[[ PROVIDED DATA, beginning ]]

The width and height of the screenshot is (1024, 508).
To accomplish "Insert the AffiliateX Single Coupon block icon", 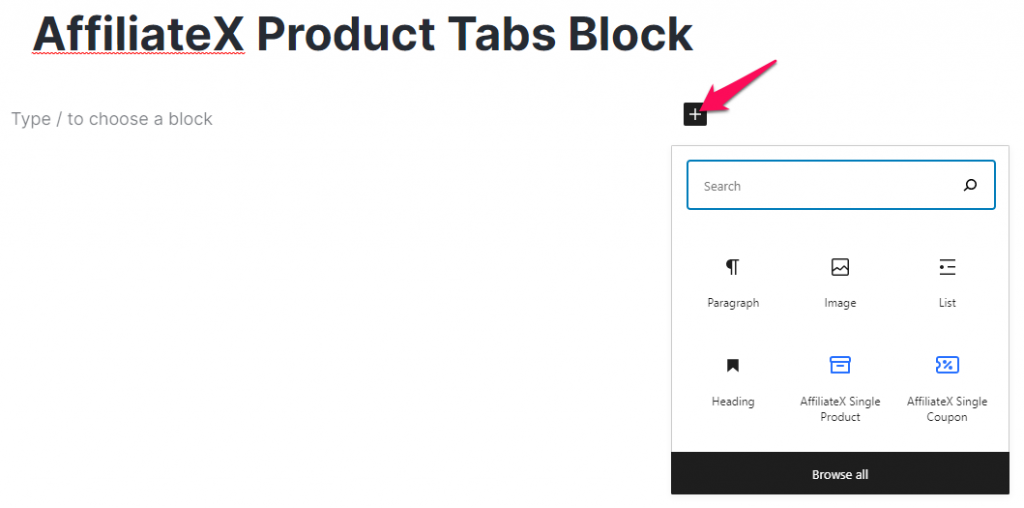I will click(x=947, y=364).

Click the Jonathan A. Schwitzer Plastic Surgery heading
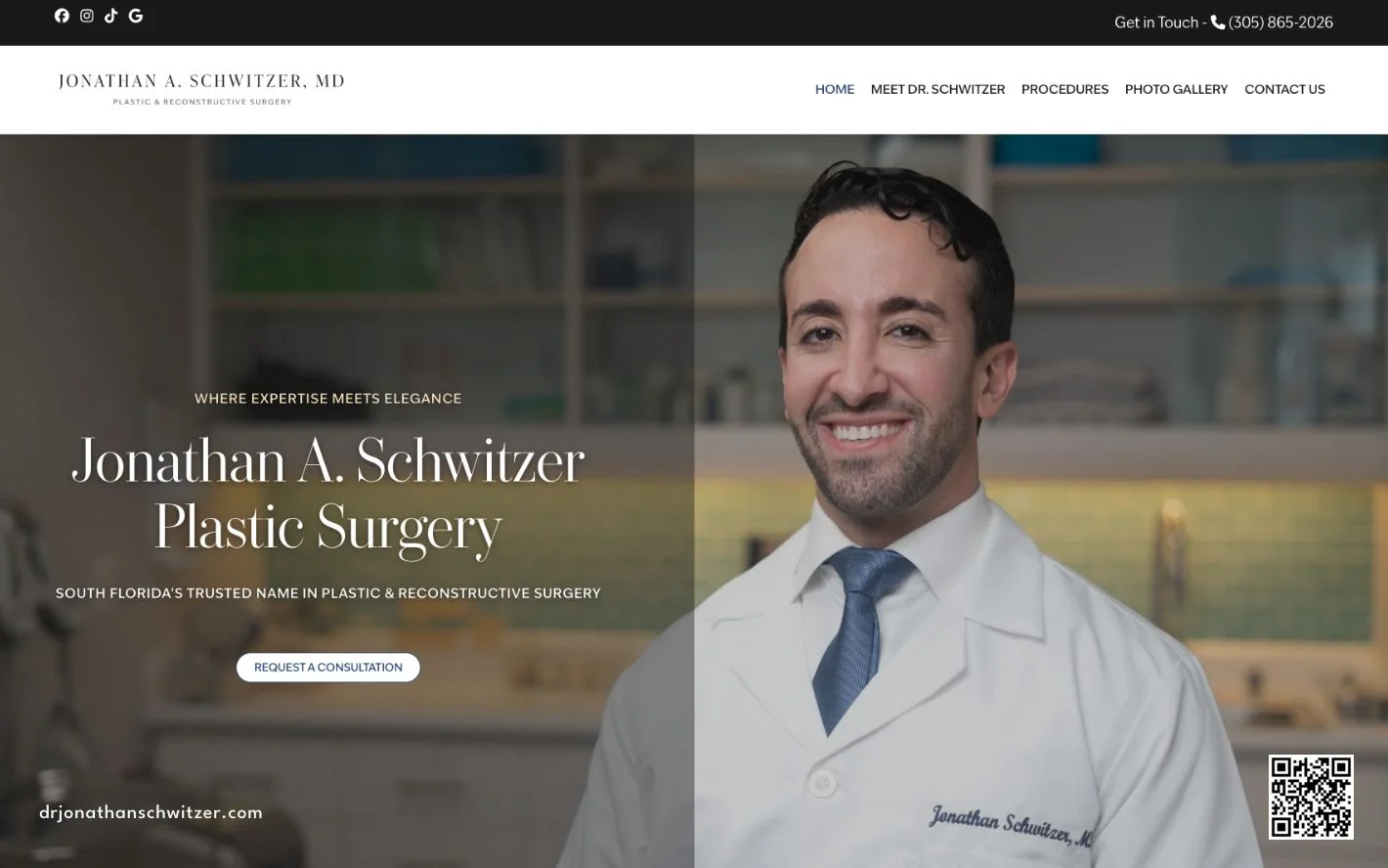coord(328,495)
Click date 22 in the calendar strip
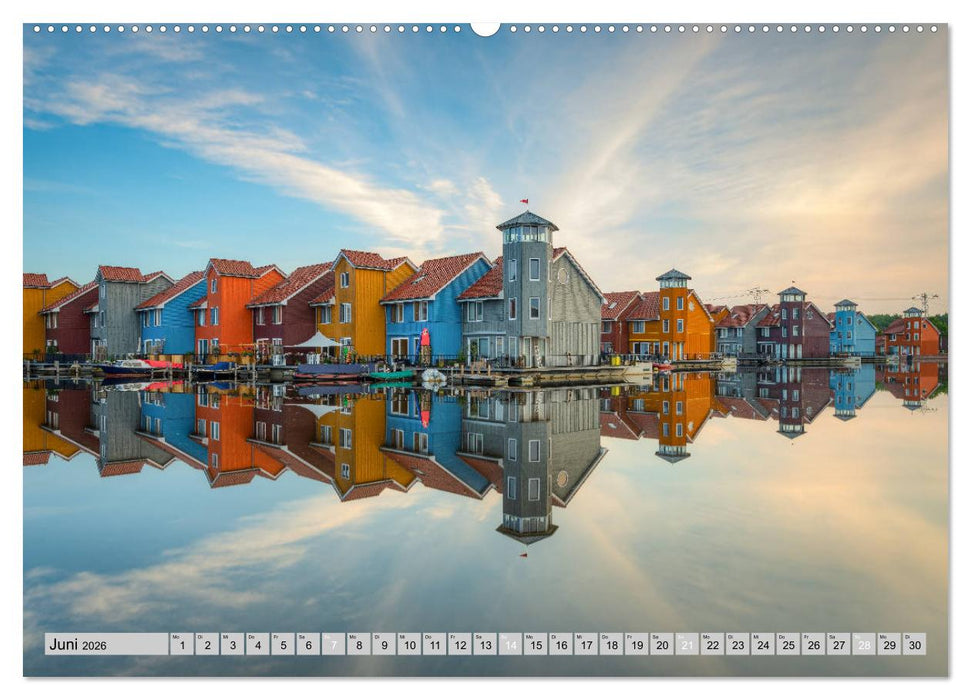 point(711,644)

[[ PROVIDED DATA, end ]]

WHAT IS EXPECTED ▸ Every line from the one that holds "Click the Jonathan" to the last line of the records above goes into the answer, exactly as written; nothing else does, and no picture does either.

EXERCISE RESULT ▸
Click the Jonathan A. Schwitzer Plastic Surgery heading
coord(328,495)
Click date 22 in the calendar strip
 point(711,644)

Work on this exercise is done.